Transparency in the design? Over the years Microsoft has been opening up the engineering processes incrementally. Long ago there were only betas, and that was the only chance to see and give feedback about a product before it shipped. Then we started to do Community Tech Previews (CTPs). CTPs enabled us to provide bits more often and gather feedback frequently. The goal with increasing the transparency of design is to take this one step further: we would like to enable folks that are interested in Entity Framework version 2 to follow the design topics as we discuss them, and have the opportunity to provide feedback right during the time where we are actively discussing a certain aspect and before we have made a final decision.
What exactly would we make visible? In short, our design process. To be more concrete, I’m not talking about some fancy set of specifications. What I mean is that as we go through the detailed design of the various aspects of Entity Framework V2, we would post to this blog a) the meeting notes from our design meetings (the team has a design meeting twice a week, plus a lot of impromptu hallway chats), and b) deeper write-ups of specific design challenges where we’d like folks to understand how we’re approaching a problem and provide a channel for deep, detailed feedback.
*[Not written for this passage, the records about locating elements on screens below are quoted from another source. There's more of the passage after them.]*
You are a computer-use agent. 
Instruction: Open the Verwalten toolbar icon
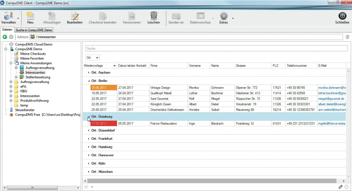(x=8, y=16)
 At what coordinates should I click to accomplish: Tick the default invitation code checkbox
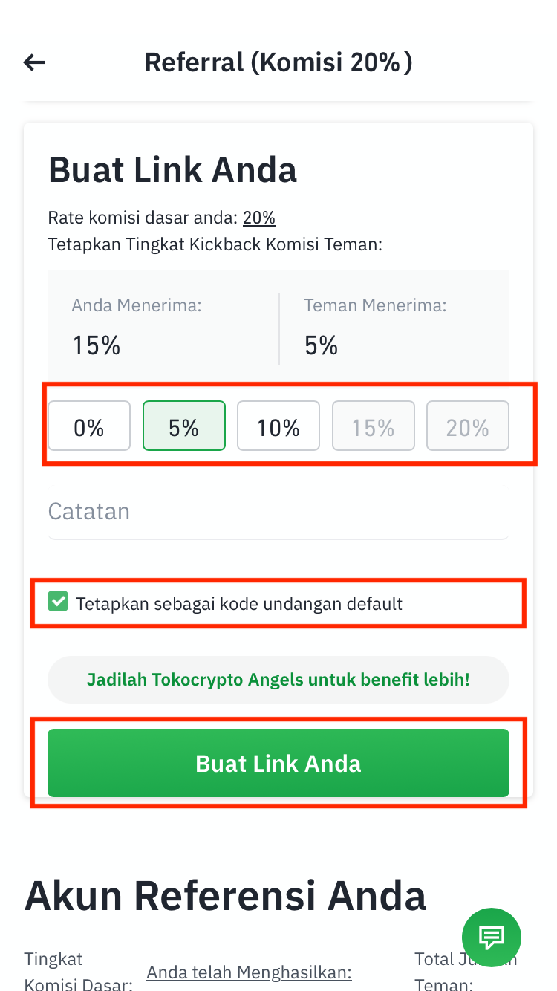coord(58,602)
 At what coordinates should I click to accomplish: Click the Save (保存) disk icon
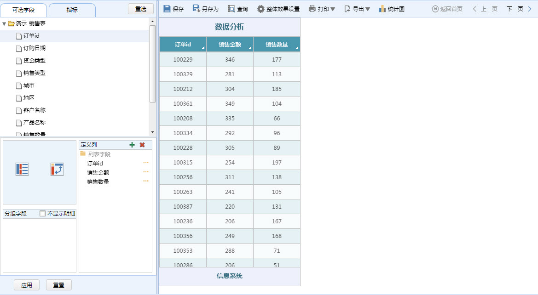[167, 9]
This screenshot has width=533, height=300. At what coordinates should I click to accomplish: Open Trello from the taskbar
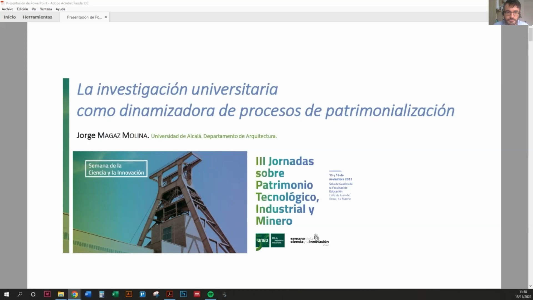(x=142, y=294)
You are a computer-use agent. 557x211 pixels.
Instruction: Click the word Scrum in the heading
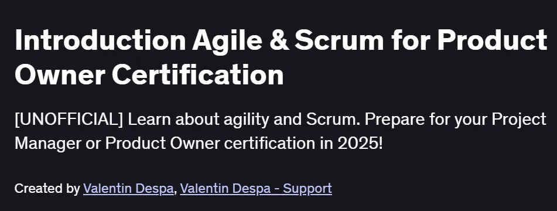[339, 40]
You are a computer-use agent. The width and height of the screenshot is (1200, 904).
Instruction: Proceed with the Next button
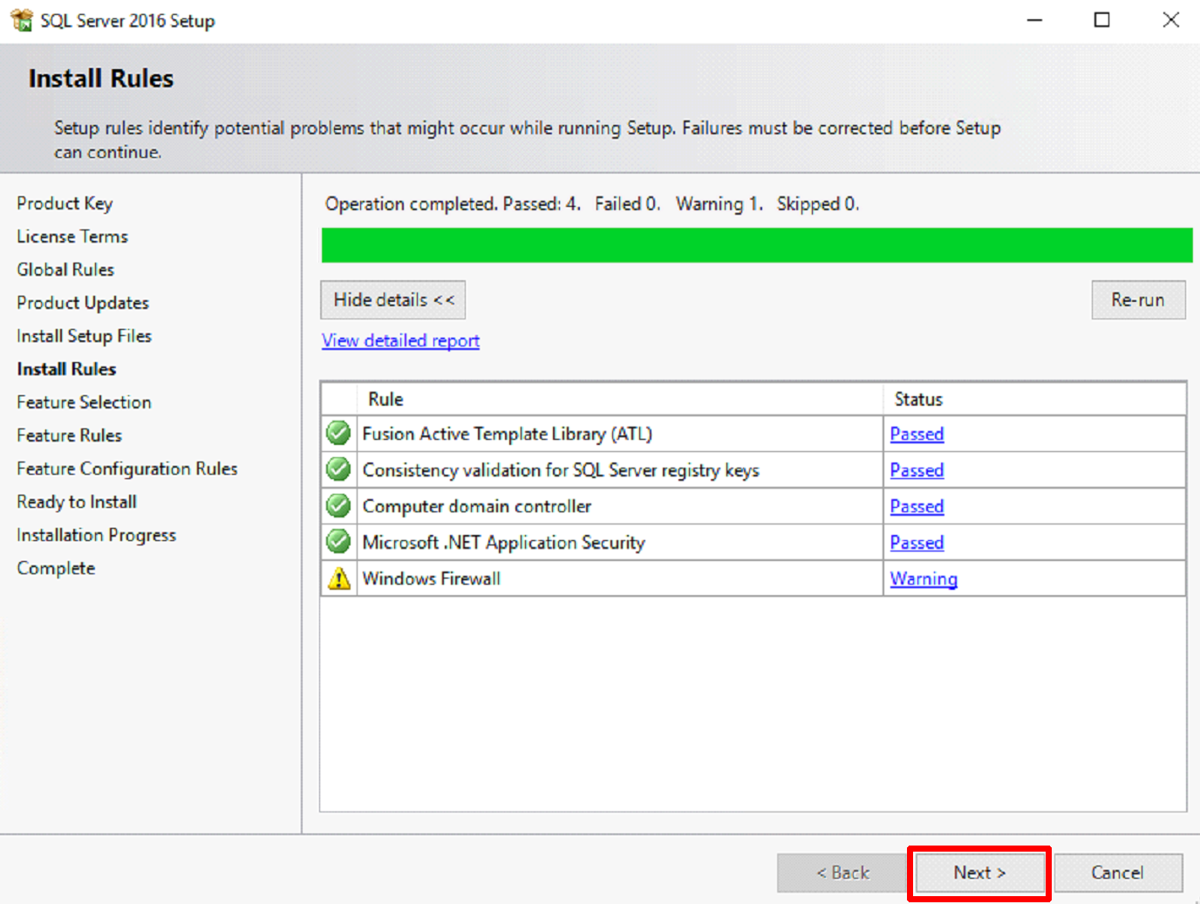(978, 873)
How transparent is transparent? We want to be completely clear about the scope of the information we are sharing. One of the things we need to learn both from the Microsoft side and from the community side is whether the model works within a practical set of restrictions. We will post as much of our discussions as it is practically possible. However, we have to make sure we don’t compromise the interests of Microsoft as a company. There are certain things that can range from ideas to specific implementation details that we could consider trade secrets, high-value Microsoft intellectual property or something along those lines. It *will* happen that in some cases we will not discuss a topic publicly, either for a certain term (e.g. until a proper IP protection mechanism is in place) or until we ship or ever. This is nothing new, but I haven’t seen folks from large companies discuss this explicitly before, so we wanted to make sure it is clear here.
About your feedback: We would love to hear your thoughts, be it comments, suggestions, ideas or anything else. However, in the end we are designing a commercial Microsoft product. So we’ll happily take your feedback but you need to understand that by providing us feedback in any form you are agreeing that we may use it to develop our product, that others may use it in connection with the product and that you will not be compensated for any of these things. We may incorporate ideas or make changes based on the comments you make, or we may make changes to the product that are indirectly influenced by discussions that we have with you and other folks in the community. Again, this is nothing new, but instead of having some fancy statement written in legal lingo we wanted to be upfront about this here in this first post on the topic. Of course our legal folks looked at this, and they were cool enough to understand that the informal nature of the process is what makes it work, and they let us get away with this statement in which I think we clearly delineate what will happen with whatever feedback you send our way.
We will start posting design notes and challenges soon and tweak the process as we go.